The muscles grow slack and flabby with loss of coordination and lethal psychotic stupor. Finally, they develop blindness and ultimately death. The average life expectancy from the onset of this disease is four months. That’s why we call BSE a time bomb.

The times in which we live call for a return to the original diet: fruits, grains, nuts and vegetables. I believe it is also time to advise our friends and neighbors to choose alternatives to milk. Avoid, too, the consumption of eggs; and, in short, make the diet completely vegetarian without recourse to any animal products at all. There are some wonderful recipes that can enable an average cook and homemaker to prepare healthful nut and seed based milks. I include a few, and we can offer many more in our recipe books and cards. All one needs is a blender, a little time, and some ingenuity. Commercial products are also available with milks based on the soybean, rice and other grains. Solait, Better Than Milk, Eden Soy and Rice Dream are just a few of the products available. Soy based cheeses are also easy to prepare and constitute excellent substitutes for any recipe that would use dairy based cheese. The risks are too great to wait much longer. In soy based milks you will obtain more magnesium, an excellent grade of protein, and completely avoid the risk of lactose intolerance with its annoying symptoms of abdominal cramps, gas and diarrhea. 75% of adults of Afro-American descent and as many as 40–50% of whites and Orientals lack some or all of the lactase enzyme. These therefore have an intolerance to milk.

Galactose, another sugar in cow’s milk, is normally transformed into glucose, even by the baby. Some infants, however have lactose intolerance manifested by the failure to thrive, a development of cataracts and other symptoms. These babies usually do very well on soy milk. Bed wetting in children can be improved when milk is removed from the diet. Constipation is relieved, particularly in the elderly. Colic in babies is relieved when mothers breast feed their infants or use a soy formula.

● **Set of tasks**
A) In the passage on milk and diet, swap "soy milk" for "rice milk" and write out the text that begins at the words "Galactose, another sugar" and stops after the words "a soy formula.".
B) Pick up the passage on milk and diet after its final sentence and keep writing it in the same style.
The listing after this passage on milk and diet is not needed for any of the work here.

● **Dataset content**
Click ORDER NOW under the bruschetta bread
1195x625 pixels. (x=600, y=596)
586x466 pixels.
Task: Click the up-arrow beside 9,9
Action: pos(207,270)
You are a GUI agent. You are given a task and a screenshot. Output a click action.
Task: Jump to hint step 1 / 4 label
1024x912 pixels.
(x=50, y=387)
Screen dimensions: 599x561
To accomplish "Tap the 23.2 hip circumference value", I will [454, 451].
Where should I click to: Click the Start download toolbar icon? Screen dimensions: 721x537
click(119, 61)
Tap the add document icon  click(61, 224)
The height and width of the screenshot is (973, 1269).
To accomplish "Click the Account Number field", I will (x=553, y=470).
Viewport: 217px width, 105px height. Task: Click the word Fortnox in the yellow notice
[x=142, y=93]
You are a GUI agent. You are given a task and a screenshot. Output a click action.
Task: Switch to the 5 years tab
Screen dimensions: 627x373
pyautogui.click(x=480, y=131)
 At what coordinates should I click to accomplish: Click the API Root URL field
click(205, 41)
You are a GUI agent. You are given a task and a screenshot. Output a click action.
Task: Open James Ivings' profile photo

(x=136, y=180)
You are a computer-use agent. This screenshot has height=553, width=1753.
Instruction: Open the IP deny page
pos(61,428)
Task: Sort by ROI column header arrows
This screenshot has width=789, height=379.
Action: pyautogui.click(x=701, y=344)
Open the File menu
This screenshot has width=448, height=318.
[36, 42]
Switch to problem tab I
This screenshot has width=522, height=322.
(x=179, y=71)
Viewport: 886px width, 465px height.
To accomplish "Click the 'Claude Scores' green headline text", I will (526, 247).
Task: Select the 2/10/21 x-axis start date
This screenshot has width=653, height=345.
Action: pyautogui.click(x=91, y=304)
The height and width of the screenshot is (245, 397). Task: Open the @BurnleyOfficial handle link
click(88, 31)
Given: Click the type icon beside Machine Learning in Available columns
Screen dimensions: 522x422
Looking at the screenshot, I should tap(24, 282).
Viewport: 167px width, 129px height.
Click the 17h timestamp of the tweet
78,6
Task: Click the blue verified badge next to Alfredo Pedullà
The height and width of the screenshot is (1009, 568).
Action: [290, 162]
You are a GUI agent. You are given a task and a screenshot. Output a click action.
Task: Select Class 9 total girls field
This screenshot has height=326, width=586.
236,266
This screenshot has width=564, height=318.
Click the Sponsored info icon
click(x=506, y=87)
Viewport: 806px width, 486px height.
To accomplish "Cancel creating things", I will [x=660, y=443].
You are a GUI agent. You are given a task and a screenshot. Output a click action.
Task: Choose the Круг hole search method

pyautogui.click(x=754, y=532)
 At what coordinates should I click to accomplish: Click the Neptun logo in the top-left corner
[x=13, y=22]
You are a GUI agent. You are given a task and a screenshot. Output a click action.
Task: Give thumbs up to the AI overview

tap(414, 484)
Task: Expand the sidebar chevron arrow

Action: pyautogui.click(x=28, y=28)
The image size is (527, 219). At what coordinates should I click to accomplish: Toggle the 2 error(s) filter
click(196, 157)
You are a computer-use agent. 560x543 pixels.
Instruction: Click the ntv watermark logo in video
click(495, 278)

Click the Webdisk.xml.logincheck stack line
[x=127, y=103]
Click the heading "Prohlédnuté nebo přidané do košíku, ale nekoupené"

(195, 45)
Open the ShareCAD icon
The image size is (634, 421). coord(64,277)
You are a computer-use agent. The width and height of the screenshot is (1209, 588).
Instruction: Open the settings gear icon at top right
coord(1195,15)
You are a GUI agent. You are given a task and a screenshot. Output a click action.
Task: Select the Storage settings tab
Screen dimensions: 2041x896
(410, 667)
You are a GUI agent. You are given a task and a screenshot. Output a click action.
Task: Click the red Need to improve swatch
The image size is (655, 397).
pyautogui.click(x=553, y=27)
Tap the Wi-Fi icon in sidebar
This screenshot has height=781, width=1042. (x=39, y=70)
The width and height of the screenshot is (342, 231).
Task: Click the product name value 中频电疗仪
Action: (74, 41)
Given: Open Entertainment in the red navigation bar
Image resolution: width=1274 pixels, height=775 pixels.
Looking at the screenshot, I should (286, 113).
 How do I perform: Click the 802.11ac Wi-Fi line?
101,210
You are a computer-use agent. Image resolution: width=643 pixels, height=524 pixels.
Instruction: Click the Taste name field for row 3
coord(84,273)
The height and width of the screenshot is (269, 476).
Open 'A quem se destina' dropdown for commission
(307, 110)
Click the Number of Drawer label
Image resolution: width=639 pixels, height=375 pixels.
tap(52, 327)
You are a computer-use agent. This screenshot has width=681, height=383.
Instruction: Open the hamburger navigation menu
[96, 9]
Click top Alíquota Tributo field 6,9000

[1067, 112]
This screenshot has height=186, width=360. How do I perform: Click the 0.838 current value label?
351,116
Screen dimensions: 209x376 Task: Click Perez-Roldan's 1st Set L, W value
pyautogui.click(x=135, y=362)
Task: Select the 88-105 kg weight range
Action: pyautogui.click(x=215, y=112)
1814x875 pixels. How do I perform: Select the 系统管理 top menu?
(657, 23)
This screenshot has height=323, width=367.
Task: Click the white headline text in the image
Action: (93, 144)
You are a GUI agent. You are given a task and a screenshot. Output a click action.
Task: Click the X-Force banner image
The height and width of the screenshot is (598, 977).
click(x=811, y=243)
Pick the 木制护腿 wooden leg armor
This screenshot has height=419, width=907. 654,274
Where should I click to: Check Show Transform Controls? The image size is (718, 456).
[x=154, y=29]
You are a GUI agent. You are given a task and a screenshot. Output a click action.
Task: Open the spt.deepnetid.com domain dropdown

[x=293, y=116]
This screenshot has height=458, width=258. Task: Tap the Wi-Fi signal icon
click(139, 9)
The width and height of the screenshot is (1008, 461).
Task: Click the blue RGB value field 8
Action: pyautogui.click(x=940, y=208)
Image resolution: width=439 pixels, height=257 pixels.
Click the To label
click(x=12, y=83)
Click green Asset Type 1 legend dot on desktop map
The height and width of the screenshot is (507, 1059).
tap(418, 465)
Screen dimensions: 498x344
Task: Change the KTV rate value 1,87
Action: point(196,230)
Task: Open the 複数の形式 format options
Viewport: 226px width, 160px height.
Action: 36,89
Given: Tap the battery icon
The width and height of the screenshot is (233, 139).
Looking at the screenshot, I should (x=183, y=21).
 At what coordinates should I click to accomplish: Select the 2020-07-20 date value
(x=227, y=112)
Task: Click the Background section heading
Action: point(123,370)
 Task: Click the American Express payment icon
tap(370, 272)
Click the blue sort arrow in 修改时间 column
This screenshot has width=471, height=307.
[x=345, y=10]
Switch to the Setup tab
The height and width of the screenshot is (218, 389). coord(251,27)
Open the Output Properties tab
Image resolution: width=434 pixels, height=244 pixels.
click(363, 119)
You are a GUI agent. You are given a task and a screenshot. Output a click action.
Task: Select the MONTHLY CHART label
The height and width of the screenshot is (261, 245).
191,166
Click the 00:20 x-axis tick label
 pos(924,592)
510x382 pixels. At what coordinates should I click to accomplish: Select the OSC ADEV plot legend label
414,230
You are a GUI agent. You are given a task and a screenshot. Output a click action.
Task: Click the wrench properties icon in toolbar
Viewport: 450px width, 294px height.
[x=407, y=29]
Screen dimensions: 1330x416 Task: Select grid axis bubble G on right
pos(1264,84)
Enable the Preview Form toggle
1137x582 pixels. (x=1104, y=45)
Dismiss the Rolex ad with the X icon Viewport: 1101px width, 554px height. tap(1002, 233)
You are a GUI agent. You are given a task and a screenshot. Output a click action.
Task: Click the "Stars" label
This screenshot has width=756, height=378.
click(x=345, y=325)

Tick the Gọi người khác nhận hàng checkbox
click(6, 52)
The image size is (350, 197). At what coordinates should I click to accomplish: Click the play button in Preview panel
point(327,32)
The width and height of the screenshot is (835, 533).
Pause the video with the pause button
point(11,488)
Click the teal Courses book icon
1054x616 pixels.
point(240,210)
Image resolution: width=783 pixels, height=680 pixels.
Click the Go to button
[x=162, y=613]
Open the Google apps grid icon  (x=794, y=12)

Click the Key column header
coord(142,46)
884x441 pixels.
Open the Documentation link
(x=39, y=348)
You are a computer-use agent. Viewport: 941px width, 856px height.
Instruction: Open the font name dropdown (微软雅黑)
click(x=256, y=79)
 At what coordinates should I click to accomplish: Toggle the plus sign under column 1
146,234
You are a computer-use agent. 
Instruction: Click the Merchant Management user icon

● **Task-by-task results**
A)
Galactose, another sugar in cow’s milk, is normally transformed into glucose, even by the baby. Some infants, however have lactose intolerance manifested by the failure to thrive, a development of cataracts and other symptoms. These babies usually do very well on rice milk. Bed wetting in children can be improved when milk is removed from the diet. Constipation is relieved, particularly in the elderly. Colic in babies is relieved when mothers breast feed their infants or use a soy formula.

B)
But most important is the reduced cholesterol, the elimination of oxidized cholesterol, and the lowered risk of arteriosclerosis or hardening of the arteries. Powdered milk, powdered eggs, whey, smoked fish, meat or cheeses all contain oxidized cholesterol, a very toxic substance to the blood vessels. Cholesterol is found only in animal products. It is best not to eat any cholesterol containing food at all.

Of immediate concern, however, is the risk of cancer, now common in beef cows, dairies and other domestic food animals. Pasteurization offers no protection against many viruses including hoof and mouth disease, lymphosarcoma virus and the prions that cause transmissible spongiform encephalopathies. These prions are so resistant that they survive radiation, formaldehyde and heating to 300 degrees Centigrade (700 degrees Fahrenheit)! Disease in animals has increased rapidly. The use of milk is becoming too unsafe for me to use it on my cereal.

We have just begun to discuss the reasons for vegetarianism. The life you save might be your own. May the Lord give health to His earthly friends as we live through the last days.


Making Your Own Milk:

Almond Milk


3/4 cup almonds, blanched

3 1/4 cups water

2 Tbs. honey

1/4 tsp. salt

1 tsp. vanilla

1/4 cup Soyagen

Blend almonds with small amount of water first, then add remaining water and ingredients. Whiz until smooth. Strain, chill and serve.

Cashew Milk



1 cup cashew meal

1 cup hot water


1/4 tsp. salt

1 tsp. vanilla

3 Tbs. honey

3 cups water

Blend until smooth. Chill and serve.

Rice Milk


2/3 cup hot cooked rice

1/3 cup cashew meal

1 tsp. vanilla

1/2 tsp. salt

1-2 Tbs. honey

3 cups hot water

Blend until smooth. Chill and serve.

Oatmeal Milk


2 cups cooked oatmeal

4 cups water

1/2 tsp. salt

1 ripe banana

1 tsp. vanilla

2 Tbs. honey

Blend until smooth. Chill and serve.

Sesame Milk


1 cup sesame seeds, light

1/4 tsp. salt

2 cups water

1/4 cup honey

Bring sesame seeds and water to a boil. Simmer ten minutes. Add remaining ingredients. Blend until smooth. Chill and serve.